Excerpted from the July 19, 2000 issue of Al-Ahram Weekly (Cairo, Egypt):
Death For Oil
An Interview With Dennis Halliday, Ex-UN Assistant
Secretary-General Heading The UN Humanitarian Mission In Iraq.
by Amira Howeidy
Dennis Halliday is probably the most high-profile critic of continuing sanctions against Iraq the world over. He should know. As UN assistant secretary-general heading the international organisation's humanitarian mission in Iraq he was first hand witness to the havoc the sanctions were wreaking on the country and its people. In 1998 he resigned in disgust.
While in Cairo last week, Halliday found time to talk to Amira Howeidy about the 10-year long genocidal war still being launched against Iraq and the medieval tactics used in a dangerous game masterminded by Washington.
Dennis Halliday |
On 9 June, the UN Security Council adopted Resolution 1302, which extends the Oil-for-Food programme for another 180 days. How do you evaluate this resolution and should we expect improvement in the plight of the Iraqi people?

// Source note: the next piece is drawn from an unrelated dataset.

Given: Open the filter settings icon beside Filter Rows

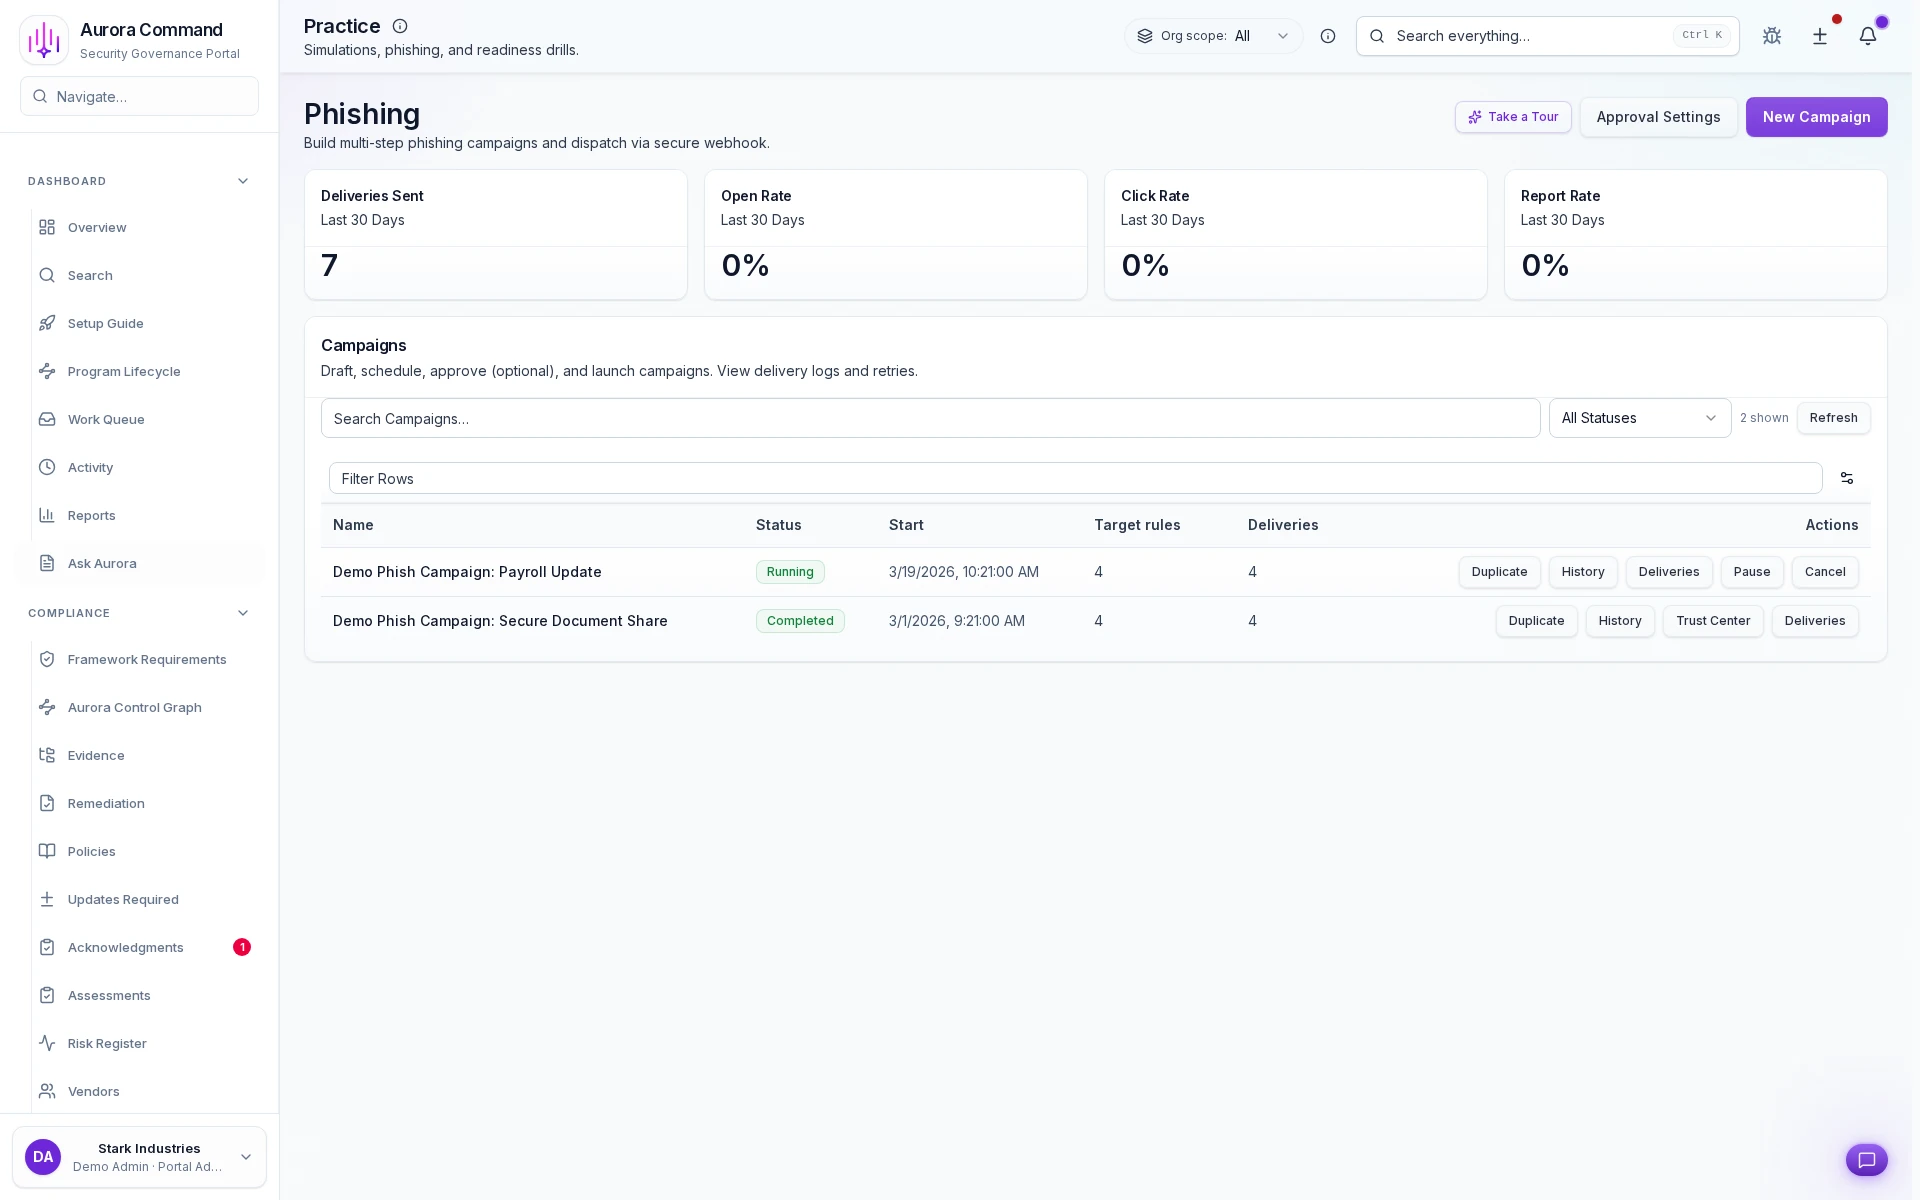Looking at the screenshot, I should coord(1846,478).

Halliday: Resolution 1302 is a continuation of the Oil-for-Food programme, which was not designed to resolve the crisis in Iraq. When it was assembled in 1996, it was designed to stop further deterioration. But the fact is that Oil-for-Food has sustained the humanitarian crisis. Mortality rates of children under five years of age still remain at 5,000 per month, plus an additional 2,000-3,000 people per month among adults, other children and teenagers. These people are dying because of bad water, inadequate diets, broken down hospital care and collapsed systems.

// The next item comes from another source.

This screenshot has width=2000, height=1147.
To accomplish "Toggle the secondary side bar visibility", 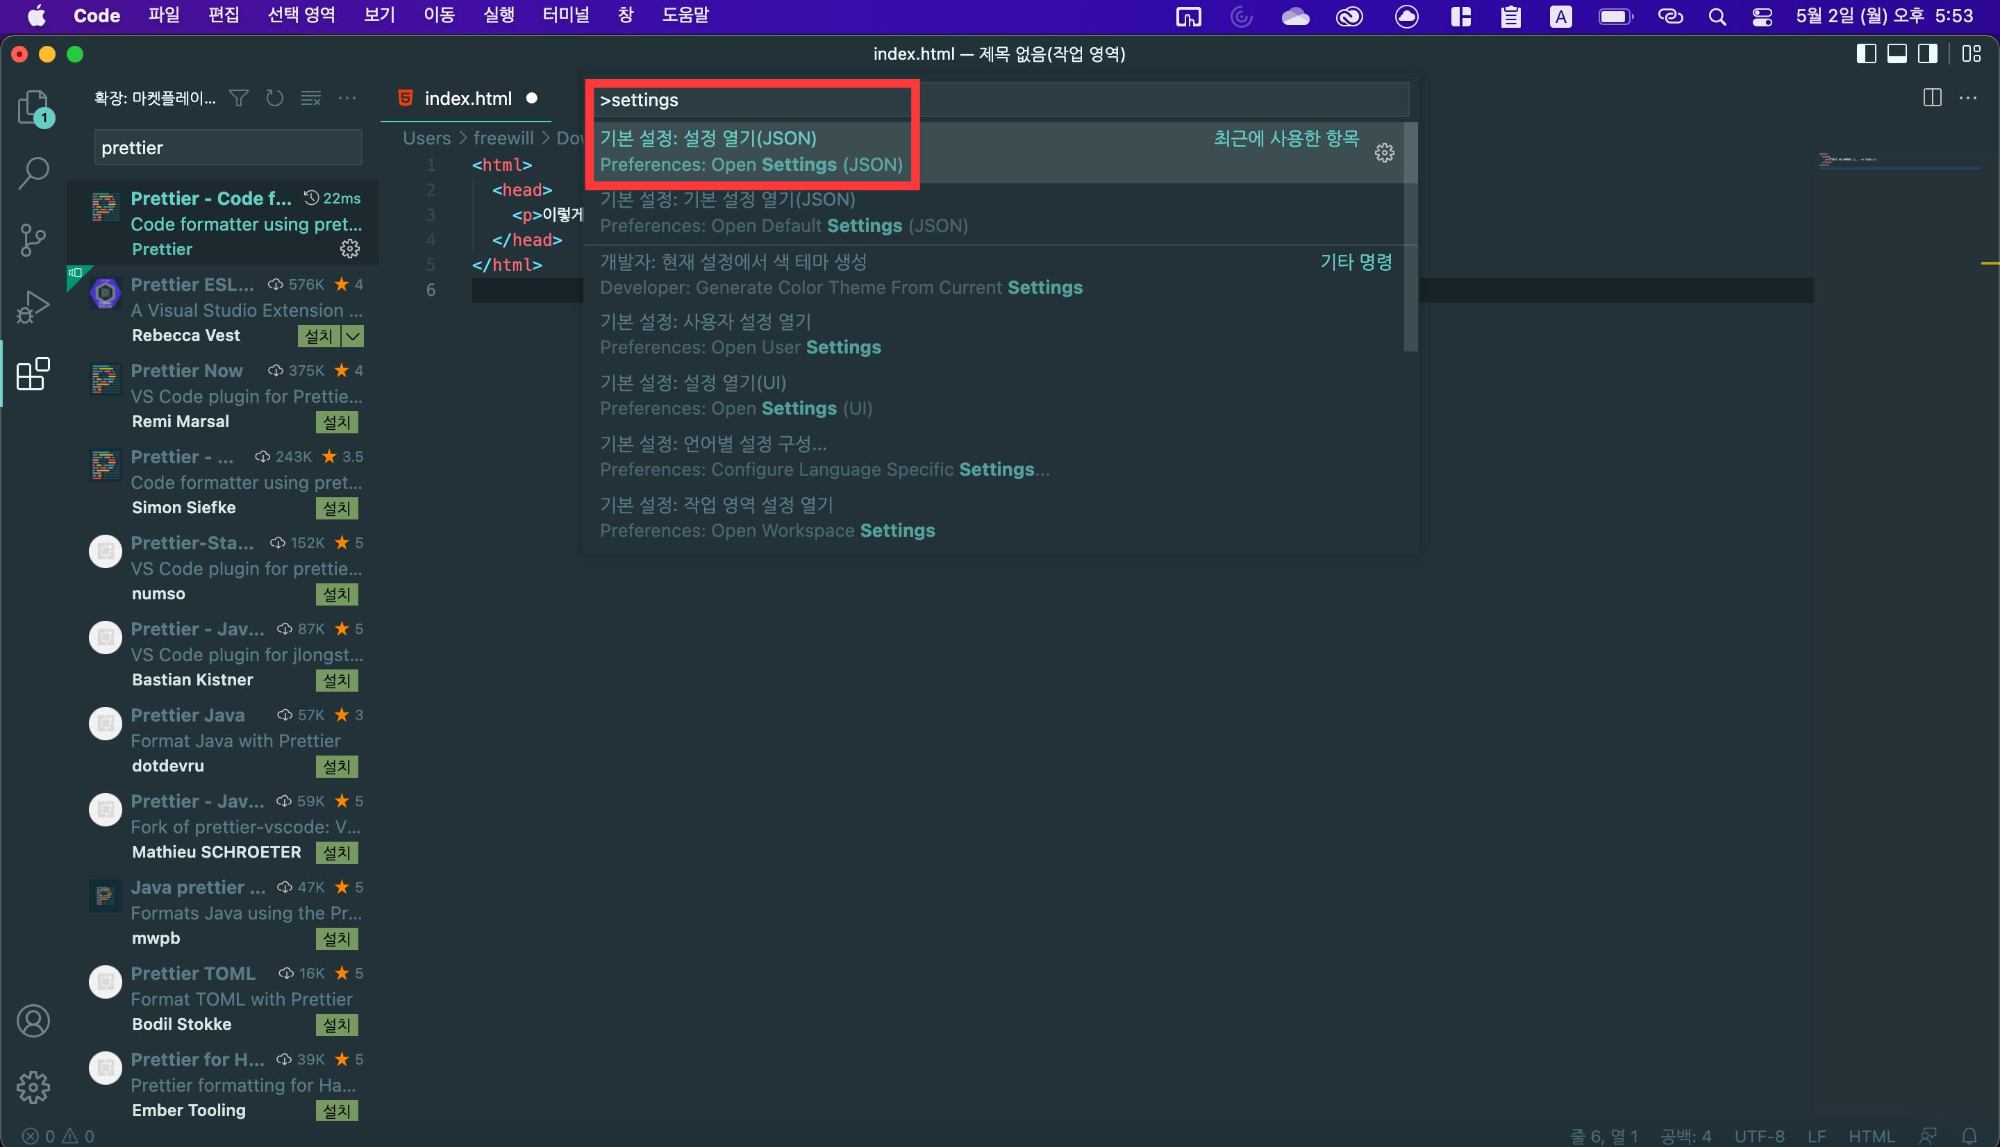I will tap(1928, 54).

We have massive malnutrition in Iraq, despite the Oil-for-Food programme. There is a huge social collapse, families falling apart with children out of school taking to the streets. The electric power is 35 per cent of what it was in 1990. So the Oil-for-Food programme has totally failed to bring about the well being of the Iraqi people. Having said that, it has, however, provided something like 20 million tonnes of basic food. It does make a huge difference in keeping the Iraqi people alive -- but only barely alive. The conditions in Iraq today under the UN economic sanctions and the Oil-for-Food programme constitute famine conditions. The average birth weight of a child in Iraq today is less than five pounds. That is an indicator of famine. The Oil-for-Food programme is something that the UN should be ashamed of. It is a continuation of the genocide that the economic embargo has placed on Iraq.
I say genocide because it is an intentional programme to destroy a culture, a people, a country -- economic sanctions are known to do that. [Secretary of State Madeleine] Albright herself acknowledged half a million dead children back in 1996. Yet the member states -- the United States and the United Kingdom in particular -- have continued the economic embargo despite their knowledge of the death rate of Iraqi children. That is genocide.

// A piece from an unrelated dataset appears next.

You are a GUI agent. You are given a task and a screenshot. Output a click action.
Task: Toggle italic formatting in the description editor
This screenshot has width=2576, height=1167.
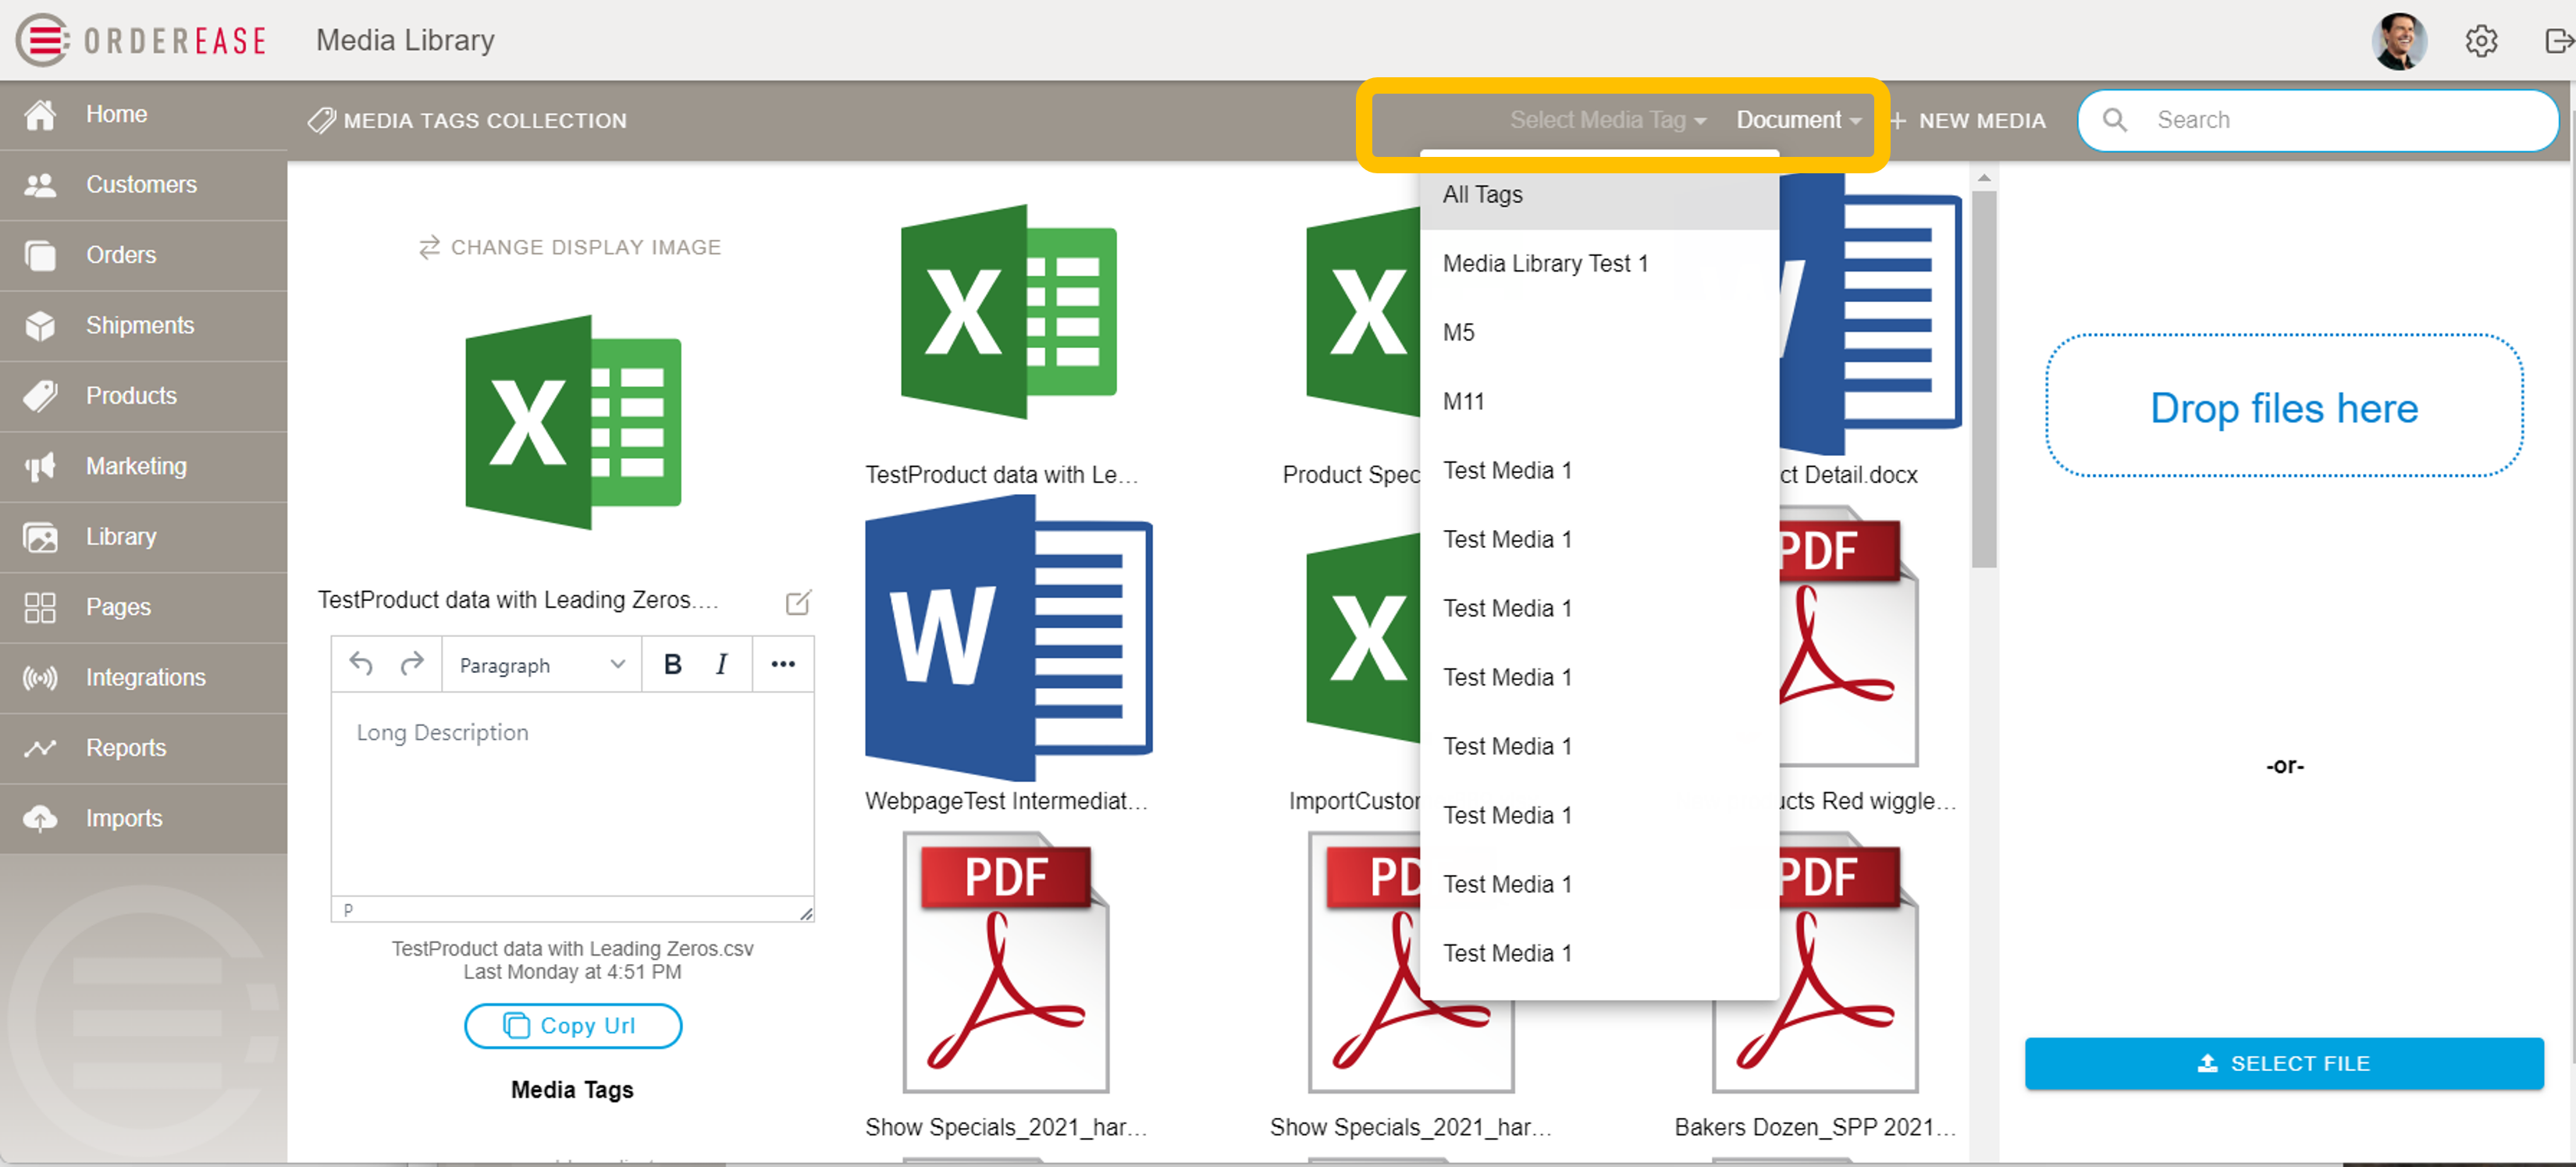721,663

…Calls are now being made to have Western leaders who caused this genocide sit trial in the War Criminals Tribunal. Is this possible and do you support such calls?
Halliday: I do. I think it has become known as the Pinochet tactic. Pinochet has done us all a favour by being vulnerable and being caught -- even though he was released. It was a signal to everybody from Bush, Albright to Hussein; men and women alike who make decisions that constitute crimes against humanity have got to watch out. They're not free to travel, they're not free to do these things. They will be -- and must be -- prosecuted.
So you think President Bill Clinton should be tried?
Halliday: Absolutely. He is the commander-in-chief and he approved the bombing of Iraq, for example, in December 1998. There was no justification for this, no UN resolution. It is a breach of international law. It is outrageous and it is, of course, a crime against humanity.